Pixel coordinate grounding data
☆ ☆ ☆ ☆ ☆ ☆ ☆
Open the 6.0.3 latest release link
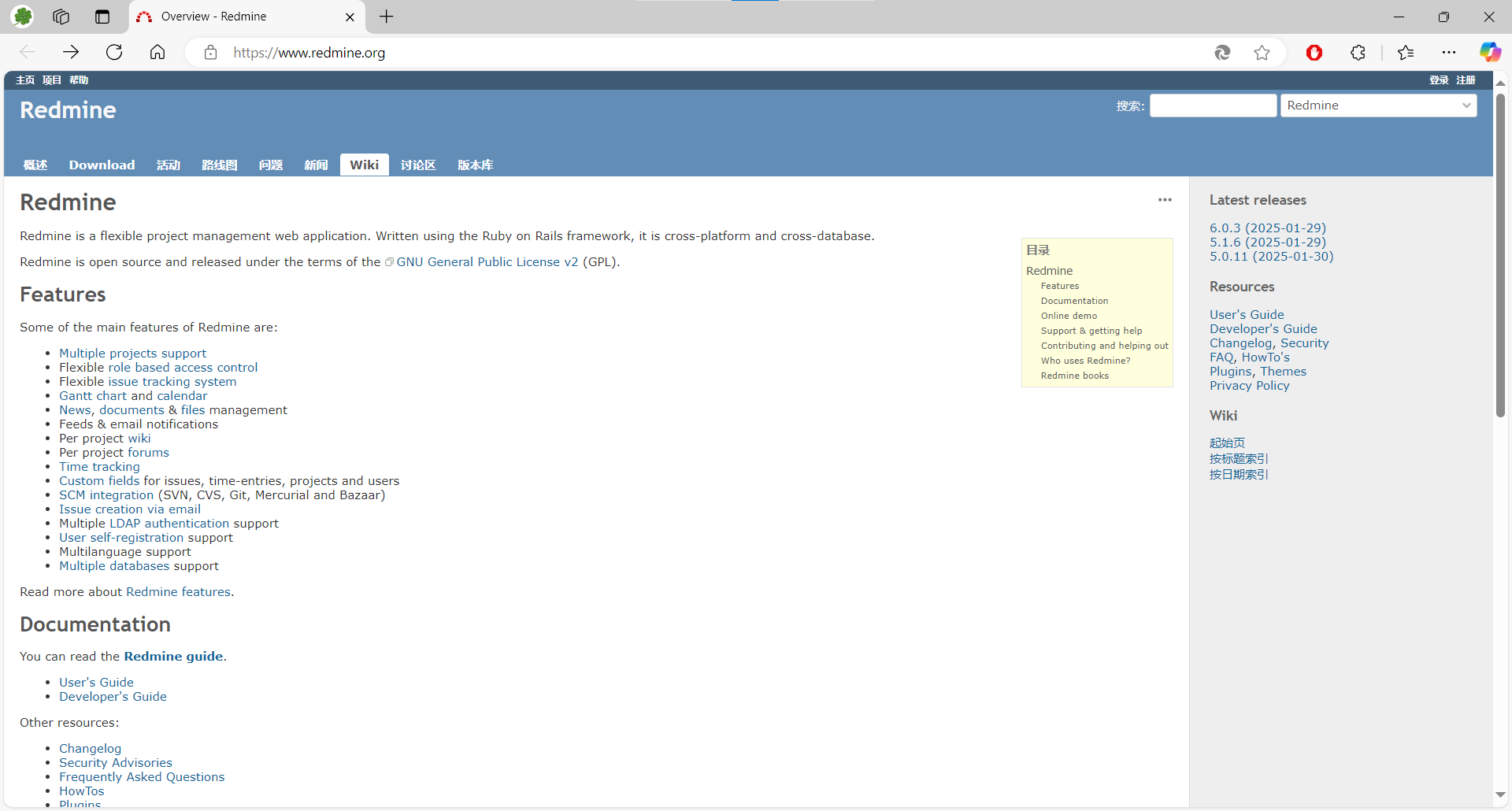The image size is (1512, 811). 1267,228
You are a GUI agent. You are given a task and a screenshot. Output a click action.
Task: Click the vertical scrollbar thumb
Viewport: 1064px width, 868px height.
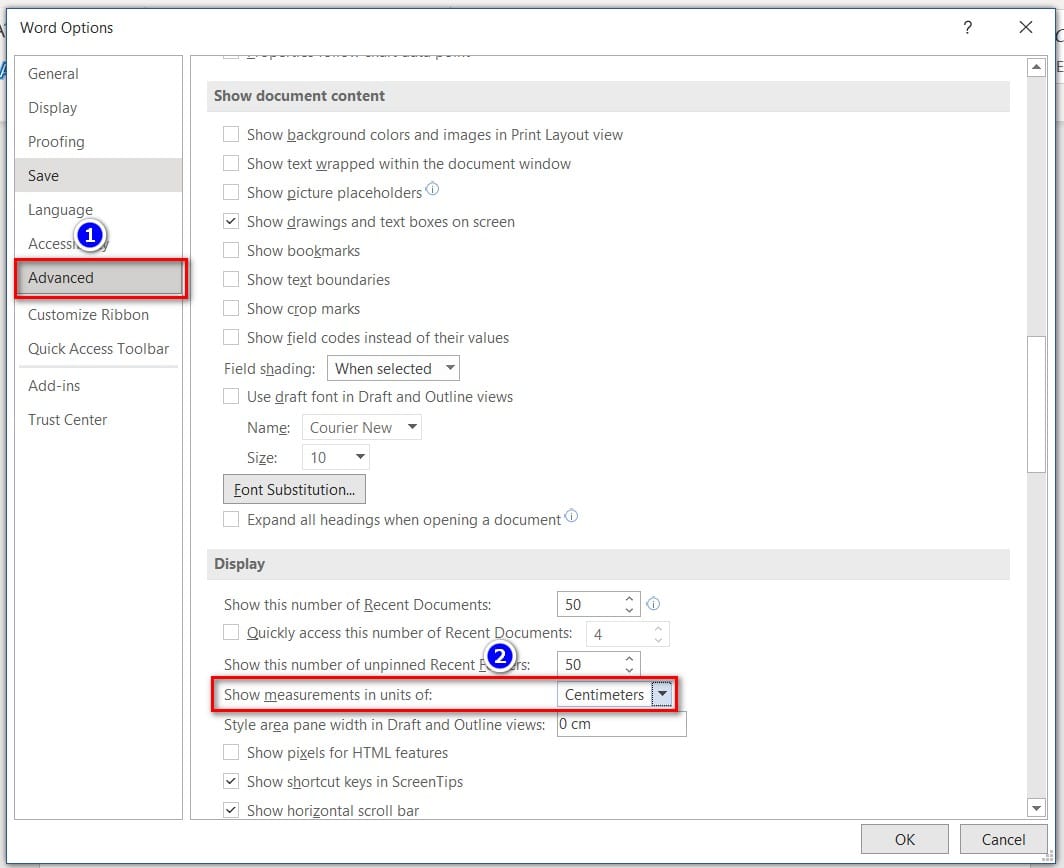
☆ ☆ ☆ ☆ ☆ ☆ ☆
**WHAT IS BEING ASKED**.
Omit the pictures, then set down all the remaining data exactly as given.

**TASK RESPONSE**.
Open the 6.0.3 latest release link
The image size is (1512, 811). 1267,228
You are a GUI agent. You are given a task and a screenshot. Output a click action.
Task: Click the vertical scrollbar thumb
Viewport: 1064px width, 868px height.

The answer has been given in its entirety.